Doom Eternal for worrywarts

Or, how I managed to stress out about a game about shotguns and demons

As someone who spends a great deal of time worrying over whether his writing is sufficiently deep, I came into Doom Eternal with a degree of skepticism. Could I, a refined individual of taste, enjoy a game whose aesthetic could accurately be described as “What if Justin McElroy was constantly doing the Munch Squad Theme while you make Pollock paintings out of demon brains?” Could you put a shotgun in my hand, gently pat me on the butt, and shove me in the direction of Hell?

Despite having played games my whole life, and despite having derived a great deal of joy and connection with others through the hobby, whenever I boot up a new game, I feel the need to justify it to myself. Well, putting aside the zombies, The Last of Us Part II is actually a study in multi-POV writing and mimics the way competing close-third or first-person narratives challenge the reader into a productive discomfort and produce a healthy distrust of hermetic stories of redemption or revenge. And did I mention the zombies? In a very real way, when considering buying a game, my mental calculation has become less about whether it might be fun and more about whether it might be ~~worthwhile~~. My reasoning for this is simple: I meant to finish writing a book in 2019, and here I am in 2021 with my new gray hairs, and so any time not spent in the service of that or my marriage or my job or my dog is time that could be spent on the book. Thus, anxiety has done what anxiety does: making joy into the abdication of personal responsibility and artistic ambition.

Enter Doom Eternal. One main story and the first of two DLCs later, I can safely say I’ve never played anything with less pretense. You play as “Doom Slayer,” a name so cratylic it circles back around to parodic. You start the game with one kind of shotgun and later earn a super shotgun, which, per its name, is like the other shotgun, but more. You have both a machete-like blade that extends from your forearm armor and a chainsaw that materializes when it is time to extract ammunition from the demon equivalent of Putties. The soundtrack accompanying your actions is a mixture between heavy metal and dubstep. The normal difficulty is called “Hurt Me Plenty.” It’s all rad as shit.

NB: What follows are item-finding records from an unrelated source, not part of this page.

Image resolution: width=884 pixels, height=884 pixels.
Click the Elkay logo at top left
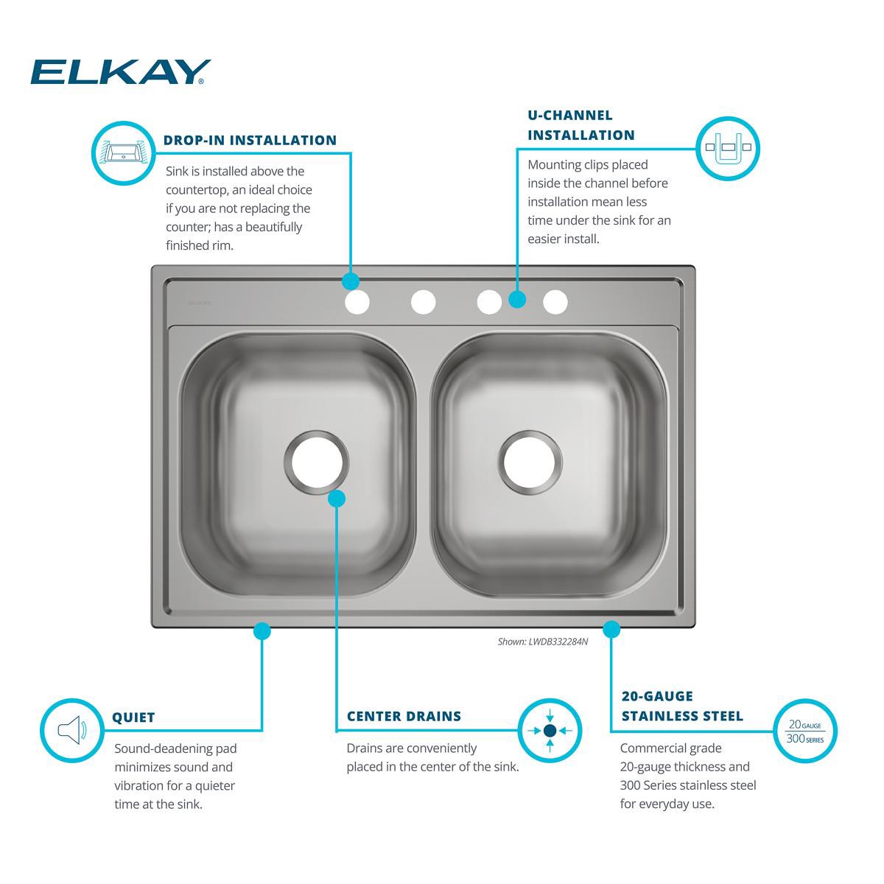pos(121,72)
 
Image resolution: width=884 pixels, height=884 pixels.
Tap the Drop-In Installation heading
pos(250,140)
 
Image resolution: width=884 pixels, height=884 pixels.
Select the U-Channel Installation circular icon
pos(727,147)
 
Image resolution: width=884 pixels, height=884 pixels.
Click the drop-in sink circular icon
pos(123,152)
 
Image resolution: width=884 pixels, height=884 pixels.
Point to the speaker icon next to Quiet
pos(71,730)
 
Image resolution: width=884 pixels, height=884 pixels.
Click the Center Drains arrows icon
pos(550,730)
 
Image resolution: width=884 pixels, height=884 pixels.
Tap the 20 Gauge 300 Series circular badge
pos(804,730)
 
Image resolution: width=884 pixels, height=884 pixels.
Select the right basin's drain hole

I’ve enjoyed the time I’ve spent with Doom Eternal. Does it have anything to say about the nature of sin, violence, or the multiplicity of shotguns? No. It’s big and loud and goes boom. Its main emotional export is that dumb grin you get from over-the-top things. Once I finish the final DLC, I probably won’t think about it again. So was it worth it?

Probably the wrong question. In some ways, I find myself revisiting the same questions I had more than a year ago playing Animal Crossing: New Horizons. Is it possible for me to play games anymore without thinking about the inexorable passage of time? Maybe not. When you’ve vocationalized your art, that same mentality turns back on leisure. When you’ve internalized the idea that work is worth, despite your evangelical efforts to convince friends to take care of themselves and take more breaks, the idea that you might spend a sliver of your life on something that produces nothing but silly glee becomes a reason to stress out even more.

Which is to say, Doom Eternal challenges me. Not intellectually. No. Absolutely not. But leisurely. It’s a very gamey game. You play it and have fun. That’s it. In being nothing but a good time, it asks me to have a good time. A good time with no pretense. A good time that goes boom. A good time with the time I have.

And yet here I am writing about it, making work out of play.